Bárcena told reporters that the Mexican government sent a diplomatic letter to the U.S. on June 26 stating the barriers are in violation of a 1944 water treaty, Reuters reported. The Associated Press reported Friday that Bárcena plans to send an inspection team to the Rio Grande to see if the barrier extends into Mexico's side of the border and if it impedes the flow of water, which would violate the treaty.
Texas has been installing the buoys over the past week, along with razor wire on the Rio Grande river near Eagle Pass.
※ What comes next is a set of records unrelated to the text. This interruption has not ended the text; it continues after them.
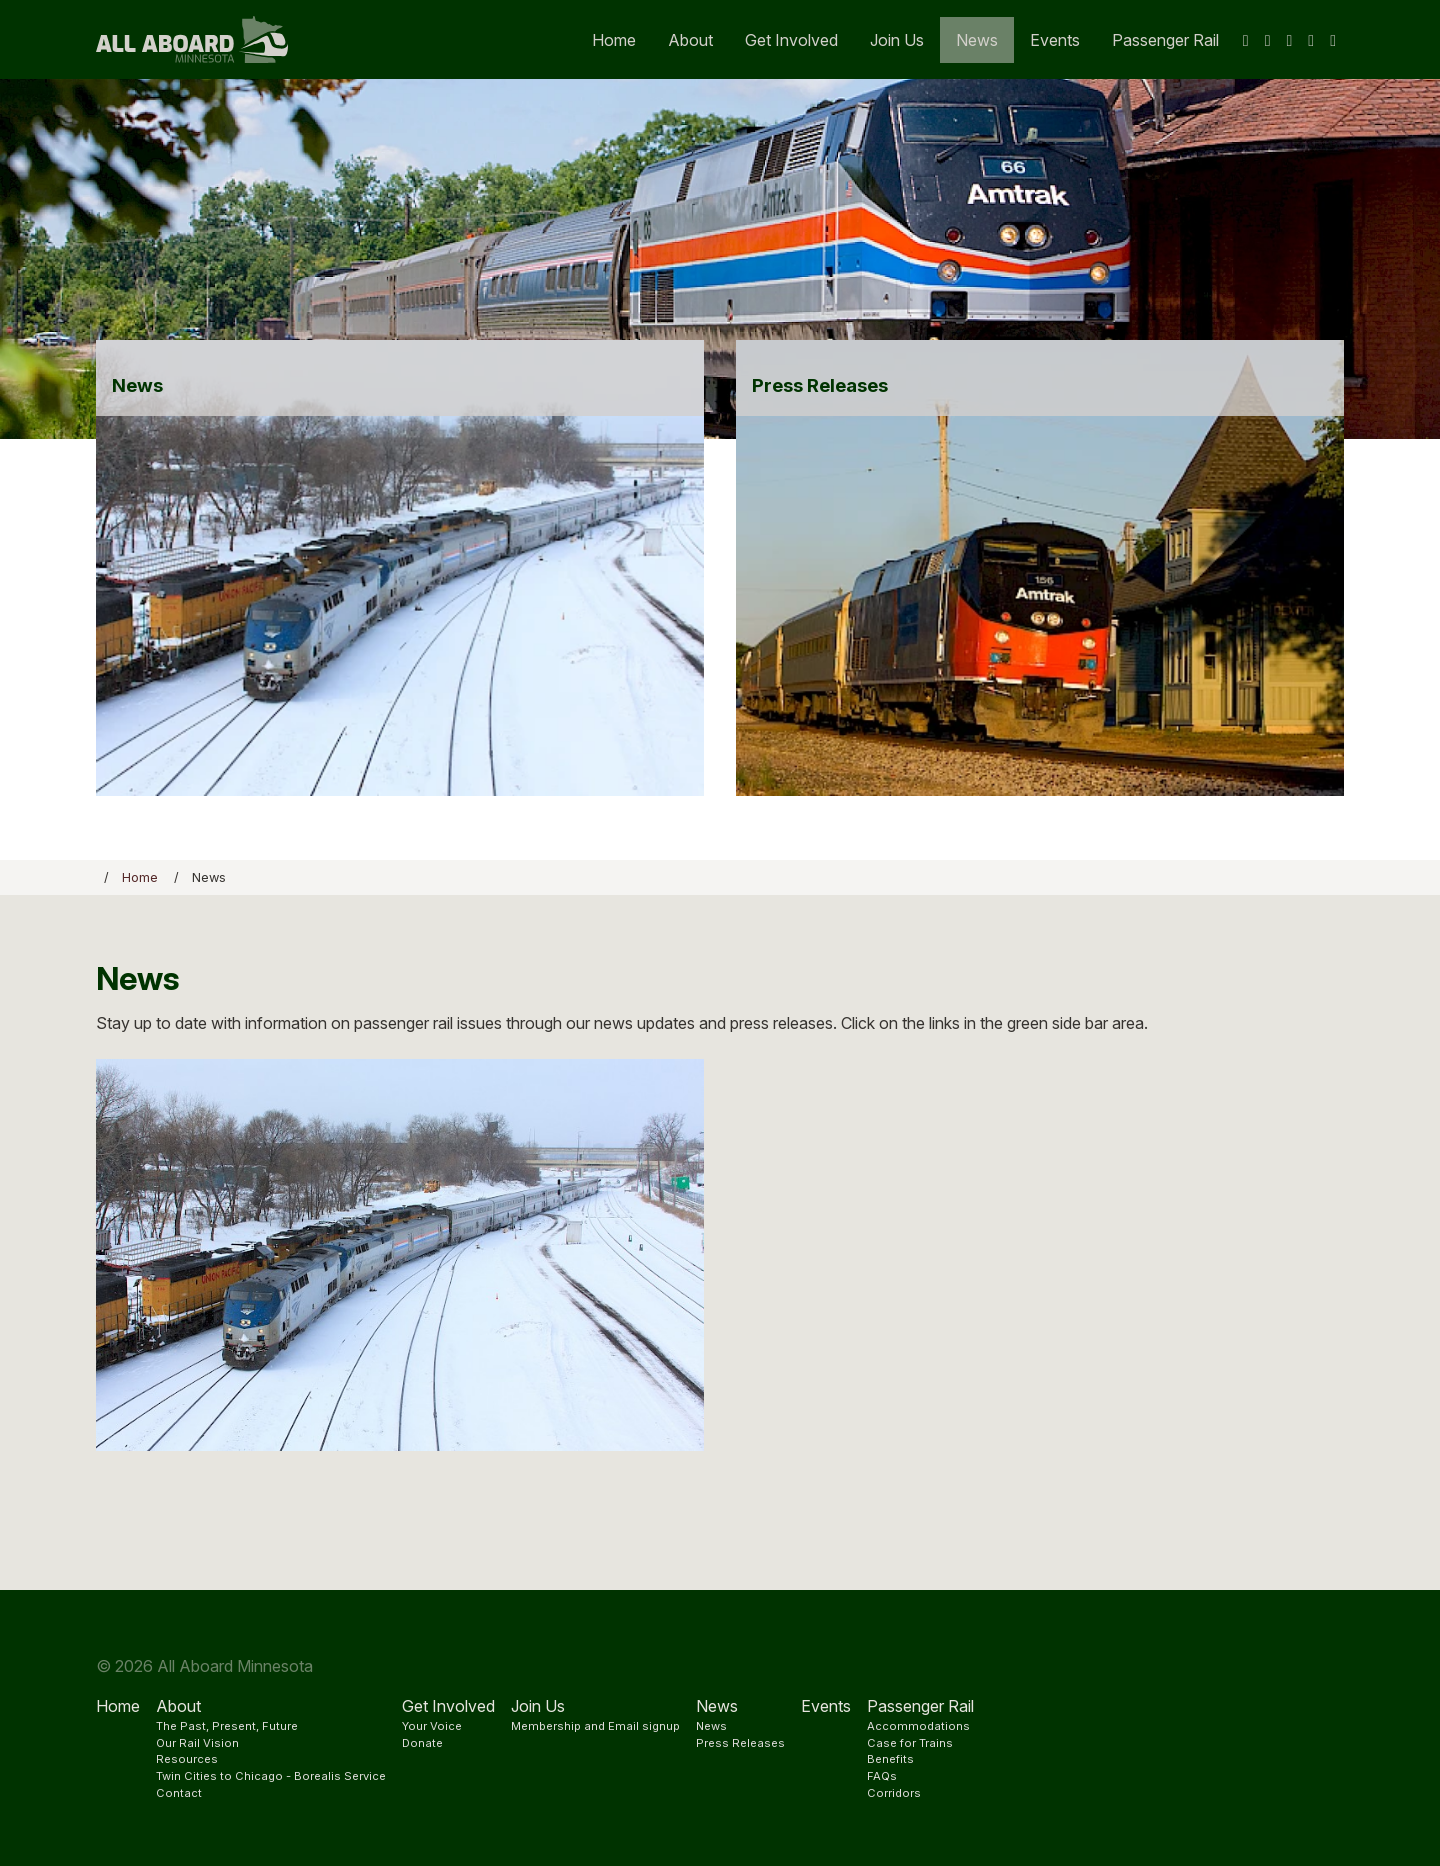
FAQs (882, 1776)
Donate (422, 1743)
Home (614, 40)
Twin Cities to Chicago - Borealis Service (271, 1776)
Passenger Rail (1165, 40)
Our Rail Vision (197, 1743)
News (977, 40)
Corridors (894, 1793)
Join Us (897, 40)
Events (1055, 40)
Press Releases (740, 1743)
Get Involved (791, 40)
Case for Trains (910, 1743)
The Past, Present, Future (227, 1726)
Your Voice (432, 1726)
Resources (187, 1759)
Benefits (890, 1759)
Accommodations (918, 1726)
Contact (179, 1793)
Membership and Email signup (595, 1726)
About (690, 40)
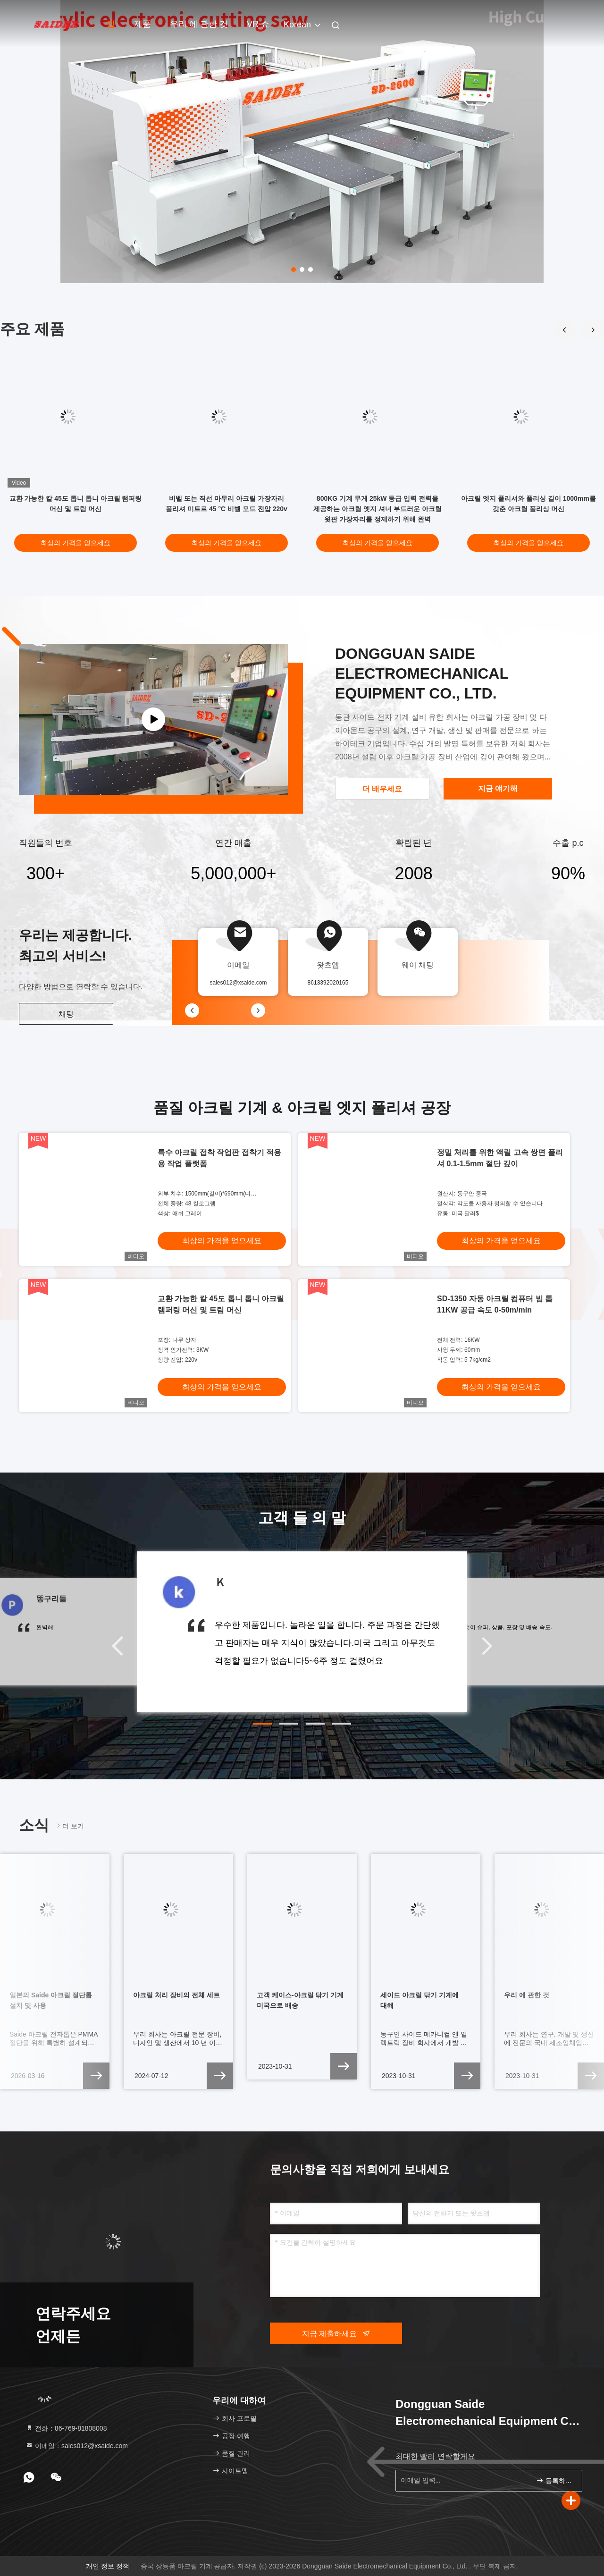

Those measures are the latest in Gov. Greg Abbott’s aggressive border security initiative Operation Lone Star, which launched in March 2021. Abbott has also deployed the Texas National Guard, built new sections of border wall and bused more than 20,000 migrants from Texas to big cities led by Democrats.
Abbott’s office didn’t immediately respond to an email from The Texas Tribune seeking comment on the diplomatic complaint. But in previous statements he has touted the buoys as an effective way of preventing illegal border crossings.
“We’re securing the border at the border,” he said in June when he announced the approach. “What these buoys will allow us to do is prevent people from getting to the border.”
The new barriers haven’t just ruffled diplomatic feathers. Jessie Fuentes, owner of Epi’s Canoe & Kayak Team, an Eagle Pass-based kayak rental business, filed a lawsuit against Abbott and the Texas Department of Public Safety. The lawsuit alleges the installation of a buoy system had harmed his business and that Abbott did not have the authority to regulate cross-border traffic.